Over sprookjes gesproken: u kreeg ook wel eens bezoek van een echte prins.

Hein: ‘Ja, prins Boevi van Togo. Een roemruchte klant die in 2001 bij veel antiquariaten boeken apart liet leggen. Hele stapels, hij kon soms wel dagen zitten uitzoeken. Hij wilde een bibliotheek in zijn vaderland stichten, waarmee hij onsterfelijk hoopte te worden bij zijn volk. Veel antiquaren praten er liever niet meer over.’

Hoe is dat nou afgelopen?

Hein: ‘Hij verdween heel plotseling. De laatste keer dat ik hem zag, was eind 2001. Het was donker toen ik van het postkantoor terugliep en ineens een gestalte voor me opdoemde. Het was Boevi. Hartelijk als altijd. Hij omarmde me. Ik vroeg hem wanneer hij dacht te kunnen betalen: What about the money? Hij lachte minzaam: See you! Sindsdien heb ik hem nooit meer gezien. Mijn vrouw mist hem nog altijd. We spreken hier ook over de tijd voor en na Boevi. Het zal nooit meer hetzelfde zijn. Iedereen hoopt natuurlijk eens een klapper te maken. In een keer alles te verkopen. Boevi belichaamde die droom, daarom dat iedereen er zo graag in wilde geloven. Maar het bleef een sprookje.’
(Voor het volledige verhaal van Boevi: zie Punt/Komma no. 4)

Wat zijn jullie specialismen?

Hein: ‘Boeken over Amsterdam, toegepaste kunst, economie, negentiende-eeuwse literatuur, wetenschap, ansichtkaarten. En handschriften. Ik heb bijvoorbeeld een reisverslag uit 1852 dat door een jongen van dertien is geschreven. De titel luidt: Journaal, gehouden aan boord van het barkschip Lewe van Nijenstein gevoerd door R.H.Borchers, mijn vader; gedurende eene reis van het Nieuwediep naar Livorno, van Livorno naar Batavia en van daar naar Amsterdam, toen moeder, mijn zusje Anna, en ik aan boord waren. Hij beschrijft daarin de reis naar Indonesië die hij met zijn ouders ondernam. Een bijzonder boekje. Het begint met korte notities. Zo lezen we in het begin dat zijn ziekelijke zusje thuis blijft. Later, vooral bij de terugreis, wordt het verhaal uitvoeriger. Ook de beschrijving van een bezoek aan Sint-Helena, waar ze onderweg langskomen, is heel fascinerend. Wat ik verder bijzonder vind is een handgeschreven verslag van een drietal met oogklachten, dat in 1834 naar Duitsland reist, in de hoop daar hun kwalen door een wonderdokter te laten genezen. Verder heb ik onder meer een kaart van Mondriaan waarop hij schrijft graag naar Parijs te gaan maar geen geld heeft voor die reis. En een briefje van Martinus Nijhoff. Wat mij zo fascineert aan handschriften is de mens achter de woorden. Daarachter gaat iemand schuil die er nu niet meer is. En toch probeer je signalen op te vangen.’

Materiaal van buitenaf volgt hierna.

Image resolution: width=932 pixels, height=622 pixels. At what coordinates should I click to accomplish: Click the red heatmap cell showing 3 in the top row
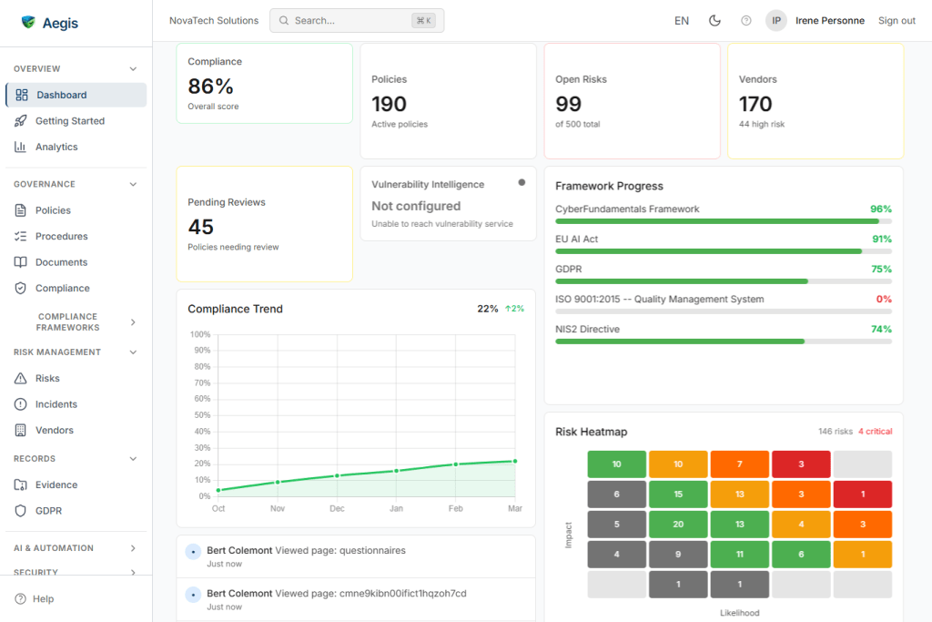coord(801,464)
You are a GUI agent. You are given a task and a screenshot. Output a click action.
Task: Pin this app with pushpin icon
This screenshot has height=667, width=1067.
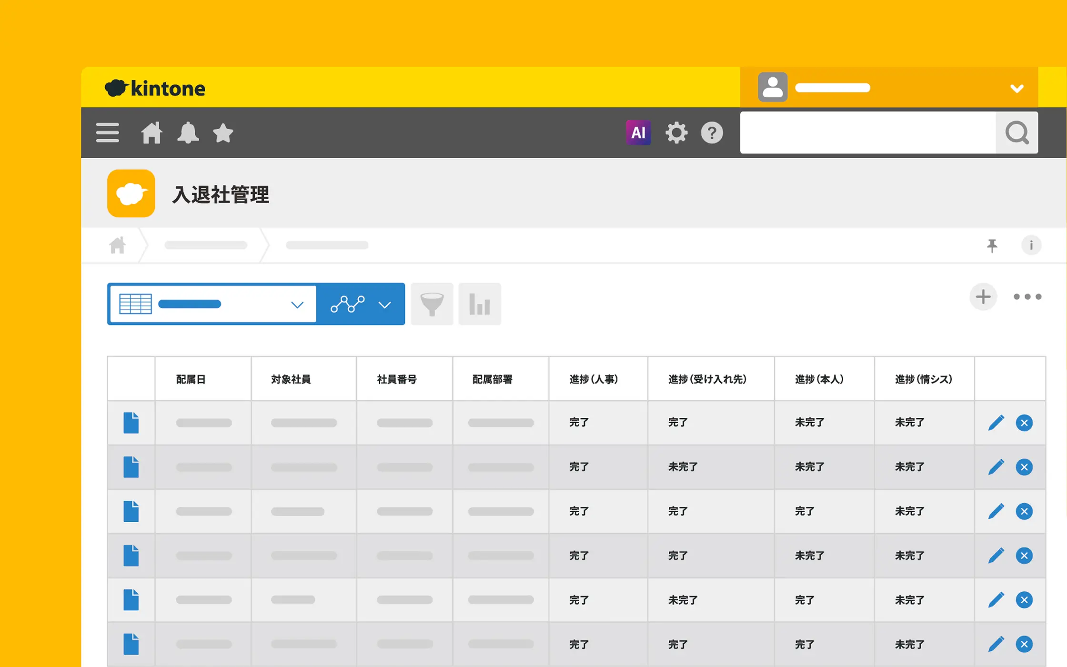[x=992, y=245]
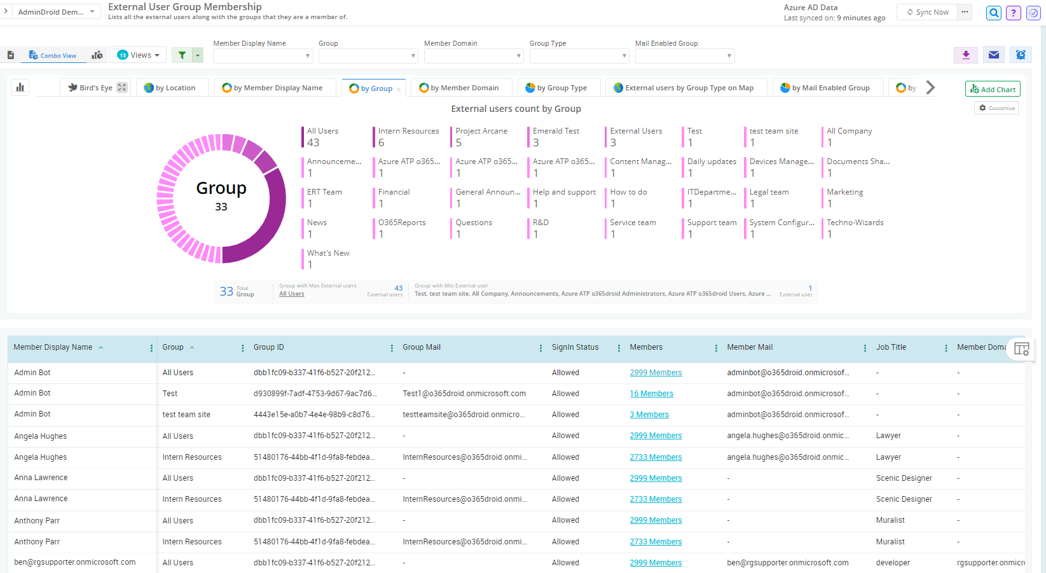Click the email report envelope icon
This screenshot has width=1046, height=573.
point(993,55)
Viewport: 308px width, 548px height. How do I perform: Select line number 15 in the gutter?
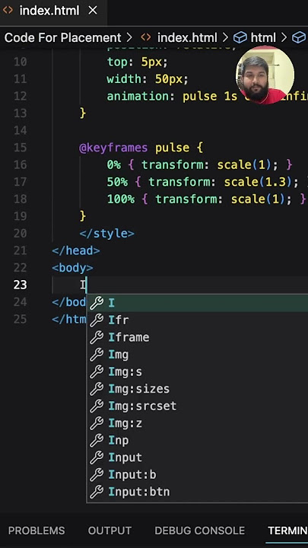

Interview Straat Antiquaren

Wat doet Straat in een steeg?

Christiane: ‘Onze naam verwijst niet naar een straat. Toen we net begonnen kochten we het restant van de verzameling van Evert Straat, de schaakjournalist. We besloten zijn naam aan de zaak te geven. De naam geeft nogal eens verwarring, zo is over de jaren gebleken: sommigen denken bijvoorbeeld dat we onze boeken op straat verkopen. Ach, die verschillende associaties zijn ook wel aardig. Overigens werkt er sinds een jaar of zeven een Straat in de zaak: een van onze assistenten is de zoon van Evert.’

Bij velen beroemd: jullie kat Bus. Hoe is het met hem?

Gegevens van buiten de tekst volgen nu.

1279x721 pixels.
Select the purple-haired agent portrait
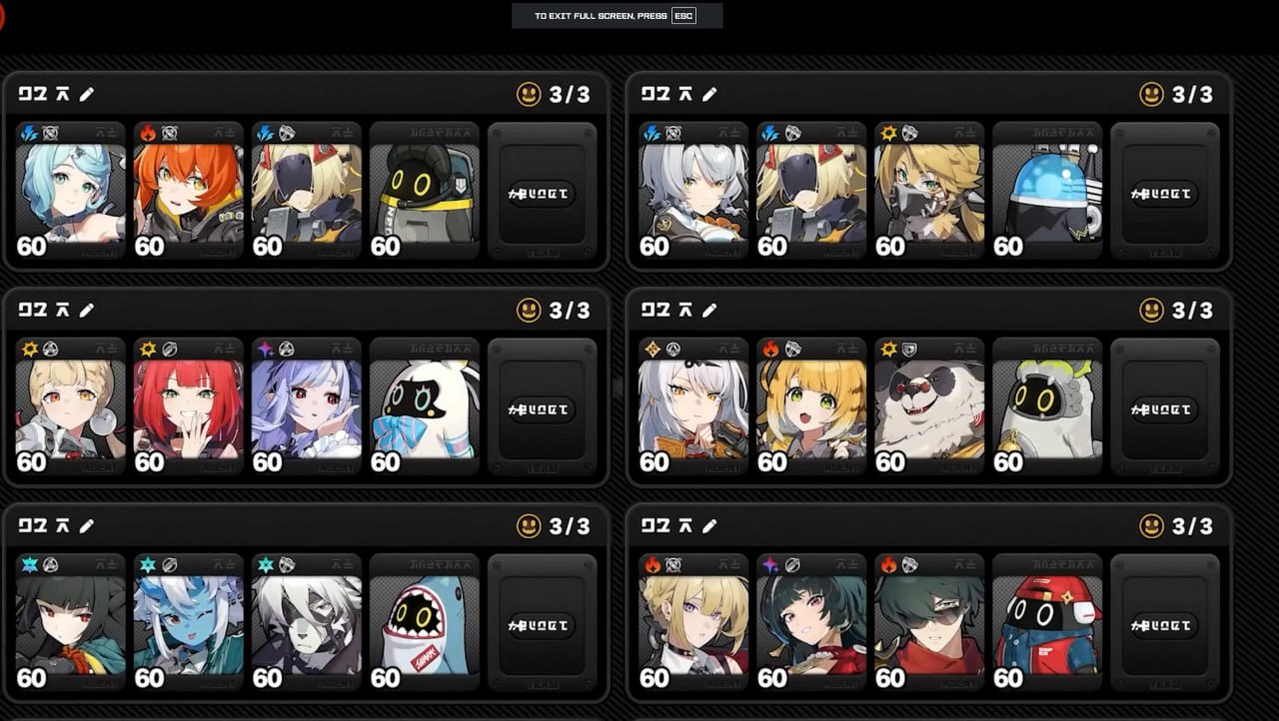coord(307,406)
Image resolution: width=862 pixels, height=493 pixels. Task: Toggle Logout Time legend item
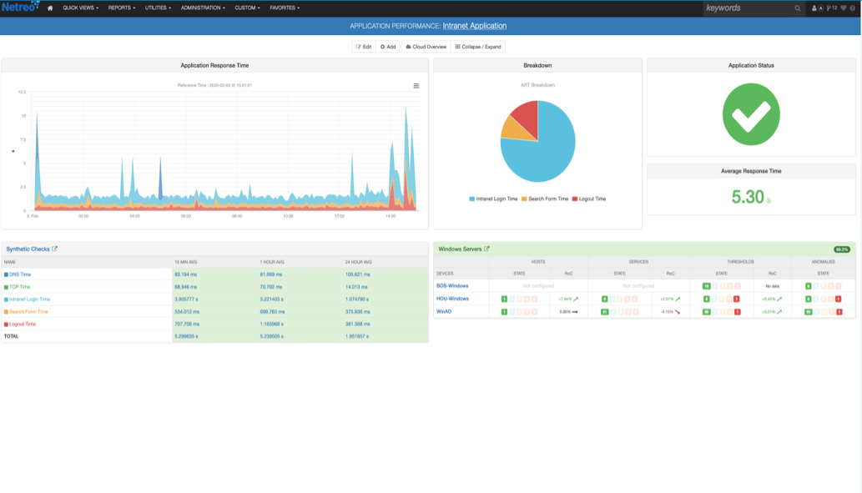[x=589, y=199]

Christiane: ‘Bus is niet meer! Hij is zeventien geworden. We missen hem erg. Ik ben wel blij dat ik nu geen middeltjes tegen allergie meer hoef te gebruiken trouwens. Maar ja, Bus..veel van onze klanten kwamen speciaal voor hem naar de winkel. Johannes van Dam en Boudewijn Büch wipten soms alleen even binnen om Bus gedag te zeggen en te aaien. Lisa, de hond, is ook overleden. We hebben nu een nieuwe, Laura.’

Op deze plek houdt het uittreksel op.